ORGANE OFFICIEL DU COMITÉ CENTRAL DU PARTI COMMUNISTE CUBAIN

Il est des petits gestes que l’histoire érige en murailles. Il est des traits d’encre qui pèsent plus que des missiles. Ces jours-ci, Cuba est un fleuve de mains qui se tendent vers le papier, et chaque nom inscrit est une tranchée, un bouclier de conscience contre le châtiment silencieux qui vise à nous faire plier.

Le mouvement Ma signature pour la Patrie n’est ni une simple formalité administrative ni un slogan lancé au vent. C’est avant tout un acte de civisme majeur. Car le blocus que subit notre nation ne vient pas seulement de la mer dont l’accès est interdit aux pétroliers, mais de la volonté d’asphyxier une âme collective.

Le blocus est une machine cruelle de punition infligée à tout un peuple, un siège qui ne distingue ni enfants, ni personnes âgées, ni paysans, ni ouvriers. Il frappe le pain, les médicaments, le carburant qui manque et l’étreinte empêchée. Il n’est pas de plus grande inhumanité, dirait quiconque a de la sensibilité, que de vouloir étouffer une famille pour qu’elle renonce à sa dignité.

Mais ici, sur ce caïman qui rêve et lutte, le peuple répond avec une arme plus puissante que la rancœur : l’unité. Signer n’est pas un acte passif. C’est dire au monde que nous préférons bâtir des ponts de solidarité plutôt que de céder à la peur. C’est préserver la Patrie, ce territoire intangible du cœur où vivent l’histoire de Marti et le sacrifice de tant d’anonymes qui ont su récolter sans pluie.

« La Patrie, c’est l’humanité », nous a enseigné l’Apôtre. Et aujourd’hui, lorsque chaque signature s’ajoute à la précédente comme le maillon d’une chaîne de lucidité, nous défendons la paix comme notre principale tranchée. Car Cuba ne souhaite pas la guerre, mais elle n’accepte pas non plus la mort lente du siège. Nous ne voulons pas de vengeance, nous voulons respirer. Nous voulons qu’on nous laisse vivre sans l’ombre d’une loi qui punit pour le simple fait d’exister.

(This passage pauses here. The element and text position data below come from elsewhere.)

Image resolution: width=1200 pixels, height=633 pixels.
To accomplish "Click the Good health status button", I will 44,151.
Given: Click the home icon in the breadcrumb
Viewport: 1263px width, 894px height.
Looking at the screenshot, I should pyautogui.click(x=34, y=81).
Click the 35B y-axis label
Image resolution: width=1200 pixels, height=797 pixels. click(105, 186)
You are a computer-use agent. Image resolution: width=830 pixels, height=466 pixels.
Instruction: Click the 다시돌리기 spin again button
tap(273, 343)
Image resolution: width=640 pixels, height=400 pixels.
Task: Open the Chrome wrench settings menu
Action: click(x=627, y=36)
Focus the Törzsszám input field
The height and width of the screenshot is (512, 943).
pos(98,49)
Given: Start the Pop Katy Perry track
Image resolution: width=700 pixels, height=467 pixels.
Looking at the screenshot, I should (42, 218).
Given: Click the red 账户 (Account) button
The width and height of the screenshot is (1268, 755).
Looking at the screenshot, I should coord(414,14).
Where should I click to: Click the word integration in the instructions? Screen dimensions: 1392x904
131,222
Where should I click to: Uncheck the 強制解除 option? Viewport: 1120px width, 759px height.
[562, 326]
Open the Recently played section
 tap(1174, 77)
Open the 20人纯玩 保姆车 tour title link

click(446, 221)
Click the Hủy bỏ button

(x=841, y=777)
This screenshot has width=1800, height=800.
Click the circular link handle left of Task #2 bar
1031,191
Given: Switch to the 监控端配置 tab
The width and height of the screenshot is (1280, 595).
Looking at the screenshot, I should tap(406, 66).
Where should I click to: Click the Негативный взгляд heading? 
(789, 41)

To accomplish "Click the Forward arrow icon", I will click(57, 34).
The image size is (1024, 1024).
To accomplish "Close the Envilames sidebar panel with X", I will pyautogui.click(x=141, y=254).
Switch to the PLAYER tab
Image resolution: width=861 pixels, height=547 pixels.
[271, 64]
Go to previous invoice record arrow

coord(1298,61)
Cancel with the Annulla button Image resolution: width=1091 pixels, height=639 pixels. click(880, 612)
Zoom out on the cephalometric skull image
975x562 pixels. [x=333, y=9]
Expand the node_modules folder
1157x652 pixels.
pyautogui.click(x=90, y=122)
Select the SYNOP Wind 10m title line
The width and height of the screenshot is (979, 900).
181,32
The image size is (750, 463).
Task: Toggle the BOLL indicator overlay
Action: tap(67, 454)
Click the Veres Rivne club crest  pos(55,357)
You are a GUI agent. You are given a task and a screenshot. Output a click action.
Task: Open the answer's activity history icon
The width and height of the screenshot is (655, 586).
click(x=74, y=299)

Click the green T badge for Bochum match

Cet exercice civique a la beauté du collectif devenu acte intime. On écrit son nom, mais derrière il y a une mère qui attend des médicaments, un ingénieur qui rêve de matières premières, un enfant qui mérite de grandir sans haine. Nous ne venons pas signer avec rancœur, mais avec le bon sens de ceux qui savent que le siège ne se brise qu’avec la vérité et une paix active.

Chaque signature est un fragment de patrie qui refuse d’être une colonie. Chaque feuille remplie est un vers de résistance civique. Et tant qu’il y aura des mains cubaines prêtes à inscrire leur engagement, le blocus – ce châtiment collectif –ne sera jamais une loi dans nos cœurs.

Car Cuba ne signe pas sa reddition. Cuba signe pour la vie, pour la paix, pour la dignité d’un peuple qui ne sait pas naître à genoux. Et cette signature est aussi autochtone que les palmiers.